After years in PR, one thing has become increasingly clear to me. Your message can be a strong one, but if it falls in the wrong outlet and isn’t tailored to targets reflective of a client’s core buyer persona, it will fall on deaf ears.  

Too often, brands say we want to reach our buyer personas then follow it up with and we think we can achieve that with a feature in the Wall Street Journal. While the WSJ is a legacy name with gravitas, the truth is… your buyers are probably not reading it.   

At the end of the day, buyer personas aren’t static profiles or neat demographic boxes. They’re people. Real ones. And people don’t live their lives inside media lists. 

PR and marketing have evolved, and so have the audiences we’re trying to reach. Titles and age ranges are no longer enough. If you want to influence the right decision-makers, you have to understand how they move through the world, not just how they show up on a spreadsheet. 

Take business executives between the ages of 35 and 50. On paper, that sounds straightforward. In reality, it’s anything but. These are people juggling demanding careers, families, and limited time. They’re consuming content on the go. In the car. At the gym. On early morning walks or late-night scrolls. Some are loyal listeners of golf or automotive podcasts. Others are deeply engaged in niche newsletters or long-form thought leadership that speaks to how they actually think, not just how they do business. 

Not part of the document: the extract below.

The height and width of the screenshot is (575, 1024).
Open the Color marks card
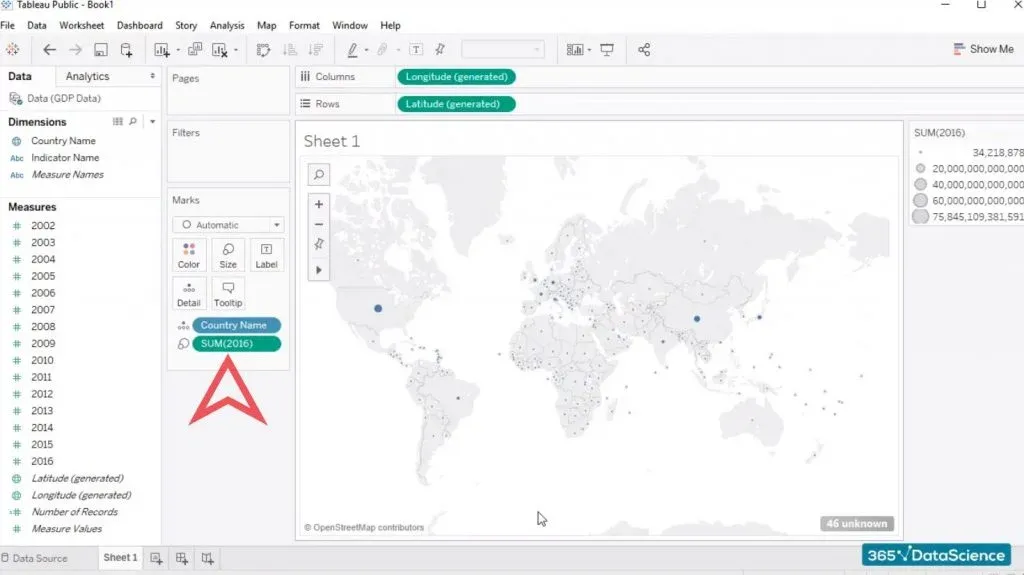(x=189, y=255)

If your strategy assumes they’re all sitting down to read the same business publication every morning, you’re already missing them. 

This is where PR and Marketing 2.0 really begins. Not with bigger reach, but with smarter reach. 

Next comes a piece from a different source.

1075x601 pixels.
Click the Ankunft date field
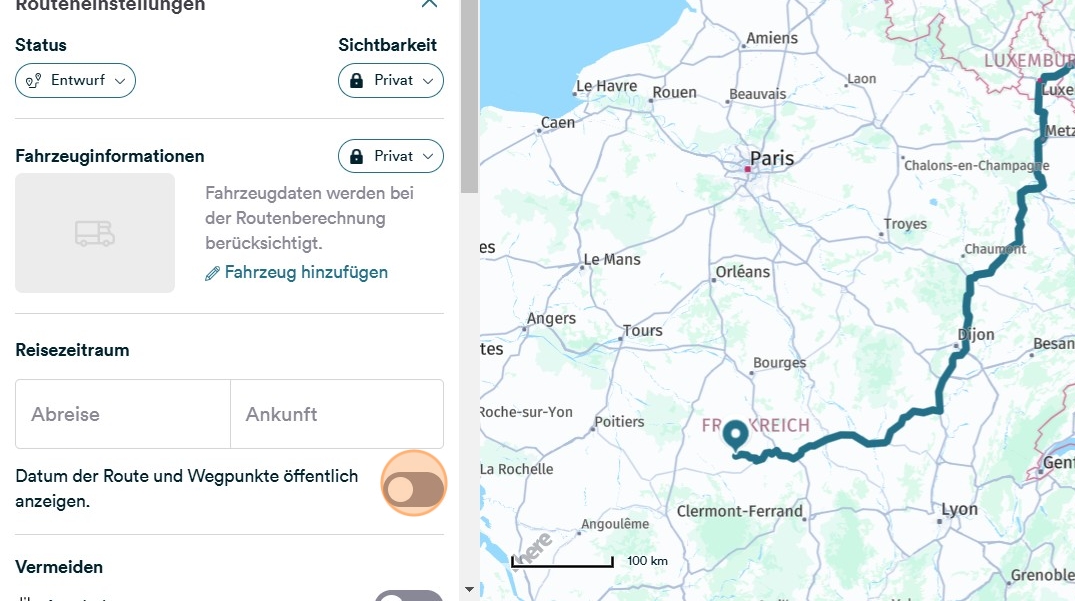337,414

The most effective strategies today are built on curiosity and backed by data. They ask different questions. Where does our audience spend their time when they’re not working? What topics do they choose when they’re in control of the content? Who do they trust enough to keep listening week after week? 

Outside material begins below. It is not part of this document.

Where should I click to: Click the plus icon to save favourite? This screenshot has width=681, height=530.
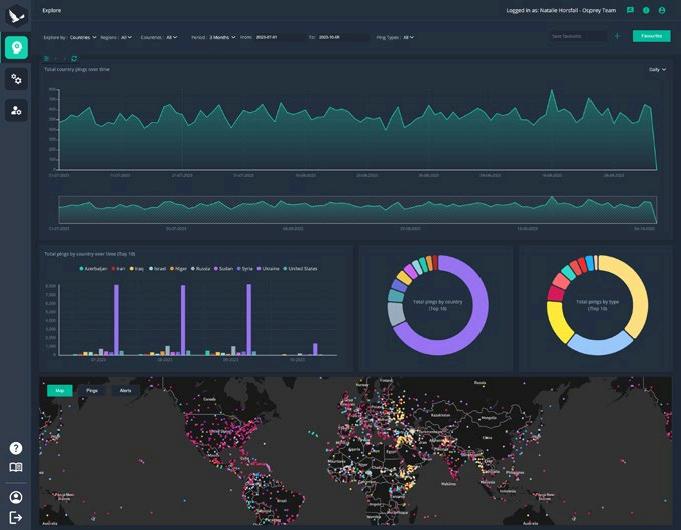618,36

When you start answering those questions, the channels often aren’t the obvious ones. A podcast appearance can outperform a major media hit. A niche community can drive more influence than a national headline. A well-placed story in an unexpected environment can spark conversations that traditional PR never touches. 

This doesn’t mean abandoning credibility or scale. It means redefining them. 

Data plays a critical role here, not as a constraint but as a guide. Audience insights, engagement patterns, and performance metrics allow us to move past assumptions and make smarter creative choices. When you understand what actually resonates, creativity becomes more intentional and far more effective. 

Tailored strategy is no longer optional. Broad, catch-all messaging doesn’t work in a world where attention is earned, not assumed. The brands that cut through are the ones willing to meet their audiences where they already are, with messages that feel considered, relevant, and human. 

At its core, PR has always been about connection. That hasn’t changed. What has changed is how much effort it takes to truly earn it. 

Reaching your buyer personas today requires more than visibility. It requires empathy, strategy, and the willingness to look beyond the obvious. The brands that get this right aren’t chasing attention. They’re building trust. 

And in this era, trust is the most powerful form of influence there is.